Task =>
Output the data below in full, byte for byte. Nothing may differ.

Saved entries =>
---
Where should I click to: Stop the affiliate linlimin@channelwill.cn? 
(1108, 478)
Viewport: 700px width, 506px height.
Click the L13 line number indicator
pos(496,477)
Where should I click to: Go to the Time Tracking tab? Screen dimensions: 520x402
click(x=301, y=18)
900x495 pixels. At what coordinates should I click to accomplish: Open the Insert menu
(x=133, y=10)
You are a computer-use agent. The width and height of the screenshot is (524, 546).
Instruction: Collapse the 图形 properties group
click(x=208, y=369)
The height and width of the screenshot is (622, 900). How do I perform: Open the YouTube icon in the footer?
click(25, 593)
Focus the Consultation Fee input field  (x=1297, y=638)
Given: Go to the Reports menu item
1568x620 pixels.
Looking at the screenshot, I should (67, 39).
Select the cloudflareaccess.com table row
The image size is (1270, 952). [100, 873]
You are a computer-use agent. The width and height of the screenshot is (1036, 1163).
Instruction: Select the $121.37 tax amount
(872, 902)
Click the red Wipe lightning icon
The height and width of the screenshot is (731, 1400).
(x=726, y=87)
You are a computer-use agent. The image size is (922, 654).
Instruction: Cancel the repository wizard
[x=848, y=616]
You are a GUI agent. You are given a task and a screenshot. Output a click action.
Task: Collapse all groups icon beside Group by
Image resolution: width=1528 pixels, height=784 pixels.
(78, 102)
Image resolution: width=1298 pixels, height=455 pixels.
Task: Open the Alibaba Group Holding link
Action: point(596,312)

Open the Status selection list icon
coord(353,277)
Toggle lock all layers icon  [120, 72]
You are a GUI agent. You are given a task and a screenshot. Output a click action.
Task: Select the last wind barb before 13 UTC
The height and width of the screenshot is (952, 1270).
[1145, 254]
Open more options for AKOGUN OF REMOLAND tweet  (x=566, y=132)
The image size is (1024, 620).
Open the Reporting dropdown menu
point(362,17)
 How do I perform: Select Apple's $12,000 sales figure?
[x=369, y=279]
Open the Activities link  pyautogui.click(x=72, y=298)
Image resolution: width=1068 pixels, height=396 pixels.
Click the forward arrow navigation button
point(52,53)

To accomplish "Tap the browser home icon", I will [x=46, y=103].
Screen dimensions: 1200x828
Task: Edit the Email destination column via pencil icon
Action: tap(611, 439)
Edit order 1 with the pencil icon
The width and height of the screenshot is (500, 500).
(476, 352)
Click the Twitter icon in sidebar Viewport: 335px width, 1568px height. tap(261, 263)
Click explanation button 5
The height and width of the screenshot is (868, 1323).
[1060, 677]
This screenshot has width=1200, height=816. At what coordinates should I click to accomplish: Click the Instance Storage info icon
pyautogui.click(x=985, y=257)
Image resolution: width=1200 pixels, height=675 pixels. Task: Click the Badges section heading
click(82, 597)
---
Your response =>
Where should I click to: Stop the affiliate linlimin@channelwill.cn? 
(1108, 478)
Viewport: 700px width, 506px height.
Click the L13 line number indicator
pos(496,477)
Where should I click to: Go to the Time Tracking tab? Screen dimensions: 520x402
click(x=301, y=18)
900x495 pixels. At what coordinates should I click to accomplish: Open the Insert menu
(x=133, y=10)
You are a computer-use agent. The width and height of the screenshot is (524, 546).
Instruction: Collapse the 图形 properties group
click(x=208, y=369)
The height and width of the screenshot is (622, 900). How do I perform: Open the YouTube icon in the footer?
click(25, 593)
Focus the Consultation Fee input field  (x=1297, y=638)
Given: Go to the Reports menu item
1568x620 pixels.
Looking at the screenshot, I should (67, 39).
Select the cloudflareaccess.com table row
The image size is (1270, 952). [100, 873]
You are a computer-use agent. The width and height of the screenshot is (1036, 1163).
Instruction: Select the $121.37 tax amount
(872, 902)
Click the red Wipe lightning icon
The height and width of the screenshot is (731, 1400).
(x=726, y=87)
You are a computer-use agent. The image size is (922, 654).
Instruction: Cancel the repository wizard
[x=848, y=616]
You are a GUI agent. You are given a task and a screenshot. Output a click action.
Task: Collapse all groups icon beside Group by
Image resolution: width=1528 pixels, height=784 pixels.
(78, 102)
Image resolution: width=1298 pixels, height=455 pixels.
Task: Open the Alibaba Group Holding link
Action: point(596,312)

Open the Status selection list icon
coord(353,277)
Toggle lock all layers icon  [120, 72]
You are a GUI agent. You are given a task and a screenshot. Output a click action.
Task: Select the last wind barb before 13 UTC
The height and width of the screenshot is (952, 1270).
[1145, 254]
Open more options for AKOGUN OF REMOLAND tweet  (x=566, y=132)
The image size is (1024, 620).
Open the Reporting dropdown menu
point(362,17)
 How do I perform: Select Apple's $12,000 sales figure?
[x=369, y=279]
Open the Activities link  pyautogui.click(x=72, y=298)
Image resolution: width=1068 pixels, height=396 pixels.
Click the forward arrow navigation button
point(52,53)

To accomplish "Tap the browser home icon", I will [x=46, y=103].
Screen dimensions: 1200x828
Task: Edit the Email destination column via pencil icon
Action: tap(611, 439)
Edit order 1 with the pencil icon
The width and height of the screenshot is (500, 500).
(476, 352)
Click the Twitter icon in sidebar Viewport: 335px width, 1568px height. tap(261, 263)
Click explanation button 5
The height and width of the screenshot is (868, 1323).
[1060, 677]
This screenshot has width=1200, height=816. At what coordinates should I click to accomplish: Click the Instance Storage info icon
pyautogui.click(x=985, y=257)
Image resolution: width=1200 pixels, height=675 pixels. Task: Click the Badges section heading
click(82, 597)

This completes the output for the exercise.